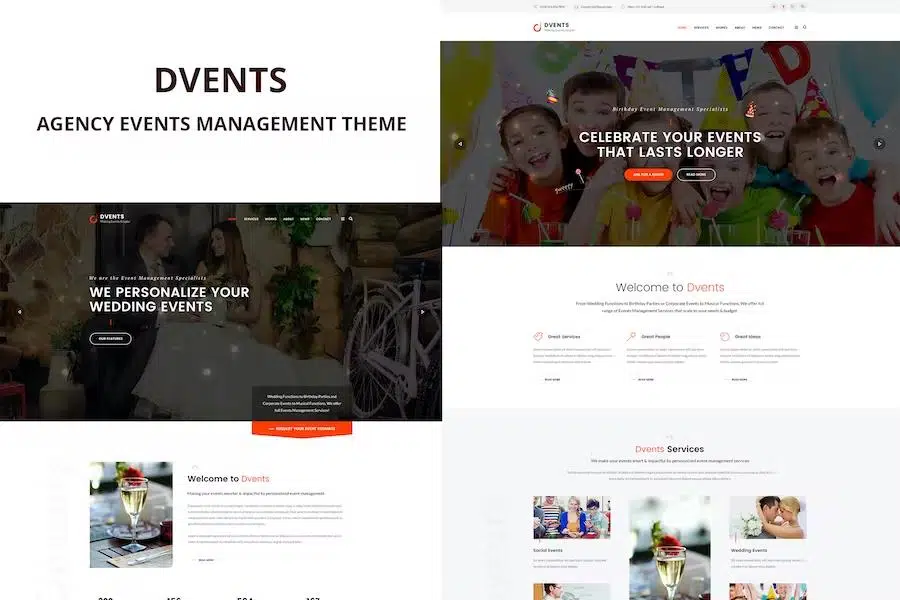The height and width of the screenshot is (600, 900).
Task: Open the Social Events service thumbnail
Action: [572, 518]
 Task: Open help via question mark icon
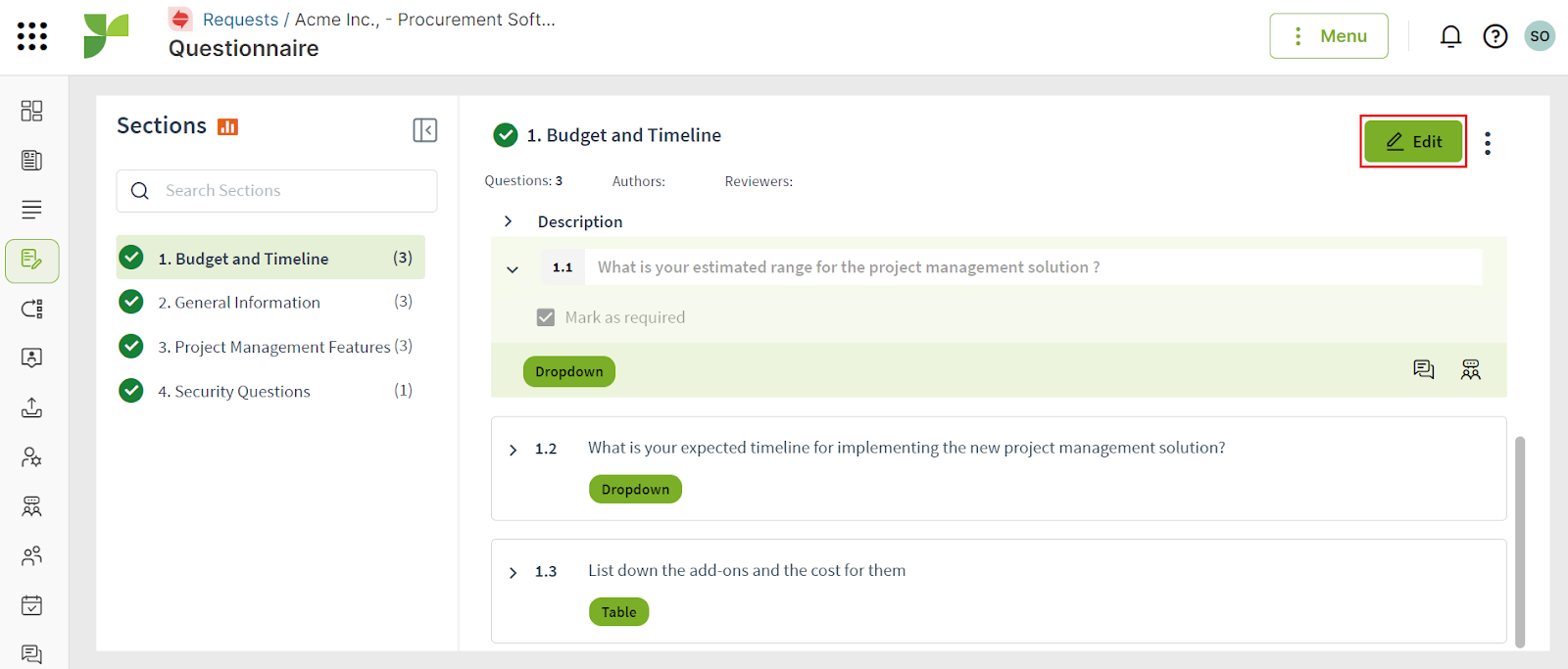point(1495,36)
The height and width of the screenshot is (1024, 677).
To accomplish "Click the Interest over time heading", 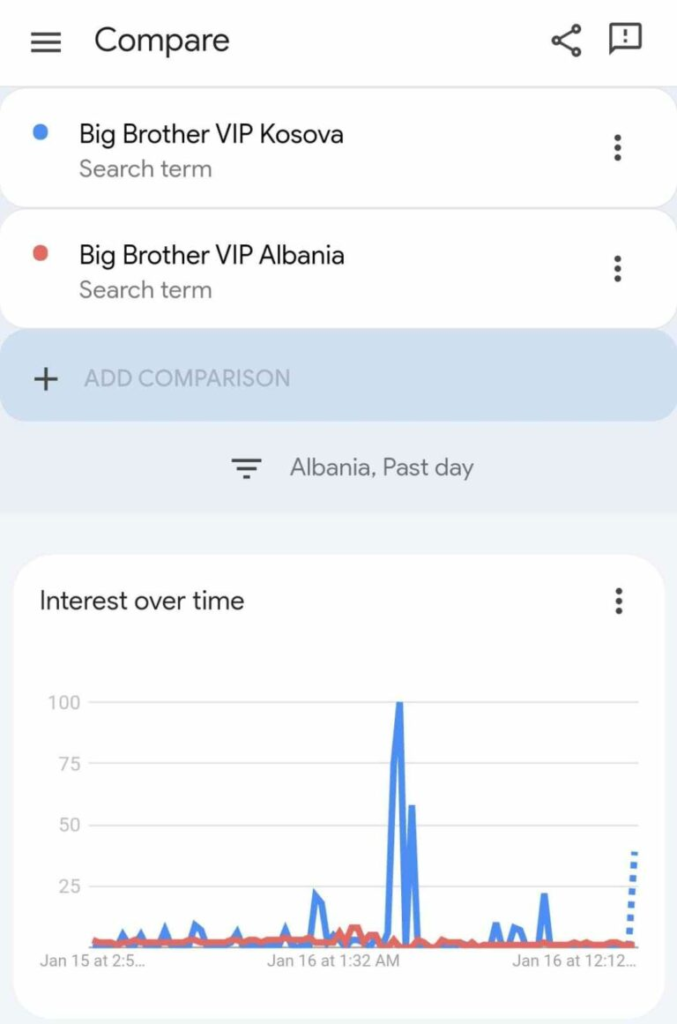I will [x=142, y=601].
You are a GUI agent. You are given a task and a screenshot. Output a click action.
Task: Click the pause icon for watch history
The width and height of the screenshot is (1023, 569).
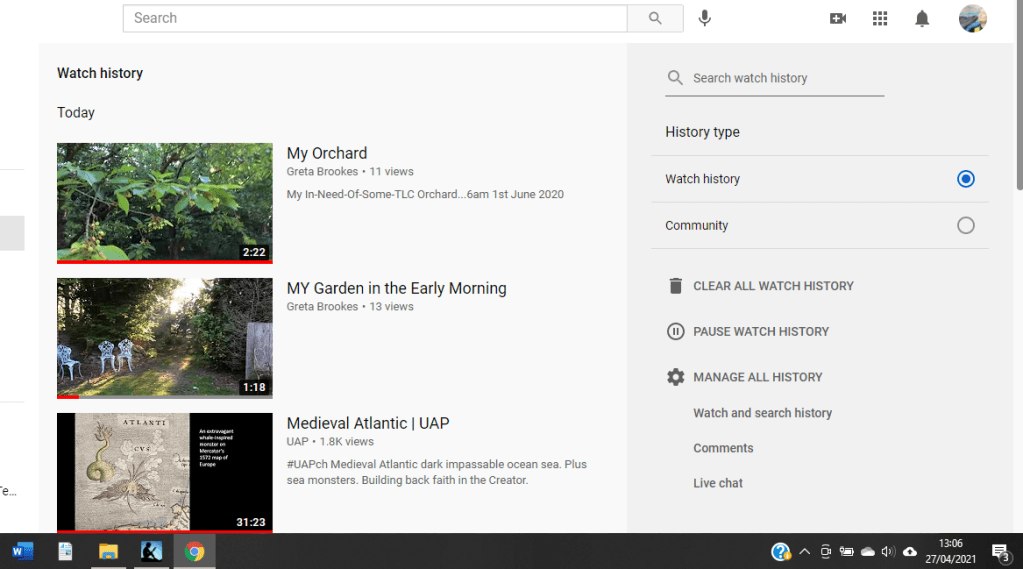[x=676, y=332]
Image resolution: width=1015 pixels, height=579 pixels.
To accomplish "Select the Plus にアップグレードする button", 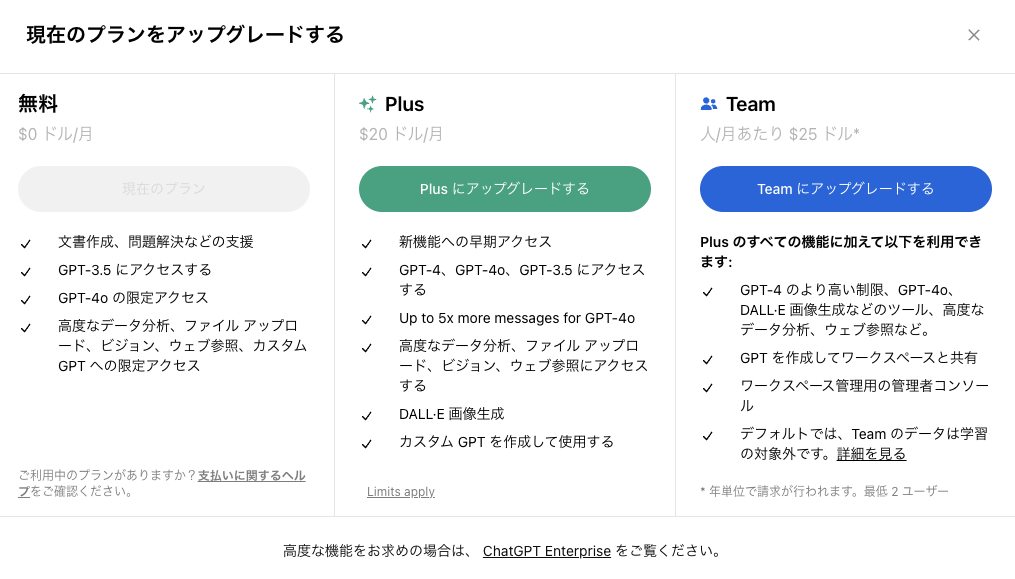I will [504, 188].
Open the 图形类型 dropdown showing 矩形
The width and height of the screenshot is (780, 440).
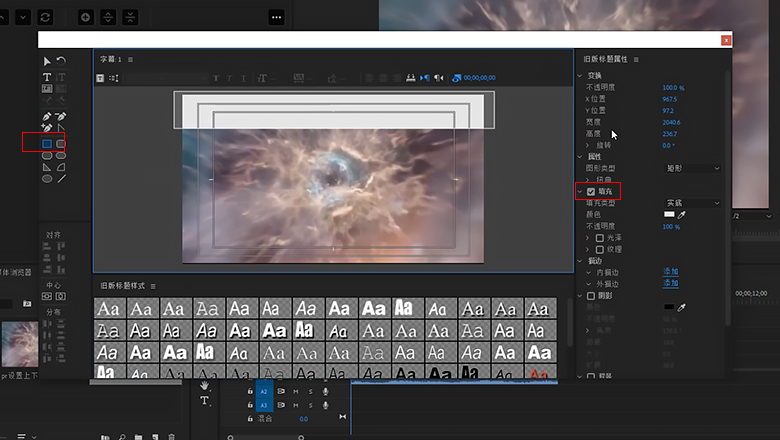[692, 168]
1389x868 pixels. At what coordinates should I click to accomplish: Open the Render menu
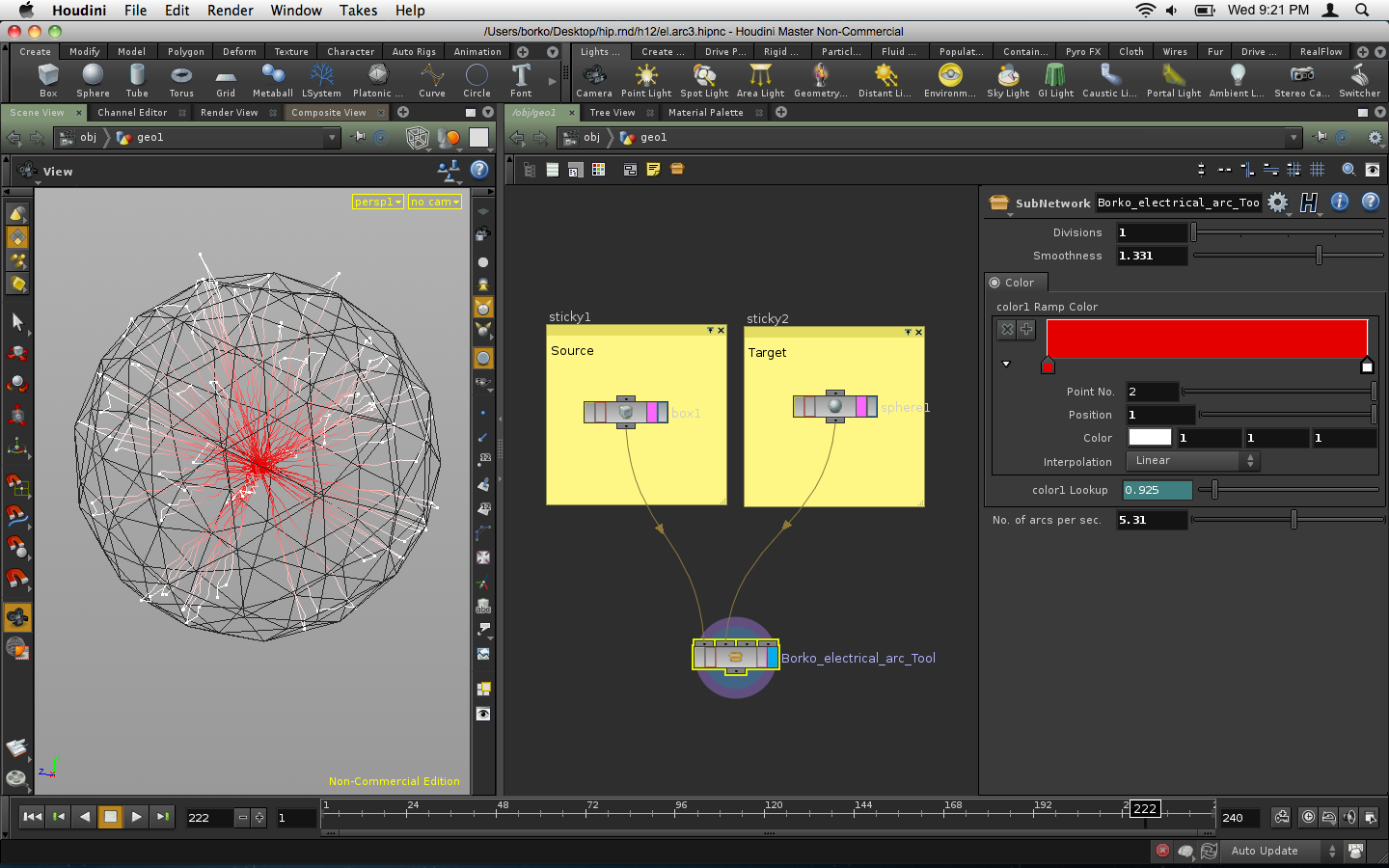230,10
══════════════════════════════
## WHAT TO DO
Rewrite the stretch from the line containing "1389x868 pixels. At" through the end of the lines as a Markdown table with the columns Row and Text. Leave out blank lines and pictures.

## EXERCISE OUTPUT
| Row | Text |
|---|---|
| 1 | 1389x868 pixels. At what coordinates should I click to accomplish: Open the Render menu |
| 2 | 230,10 |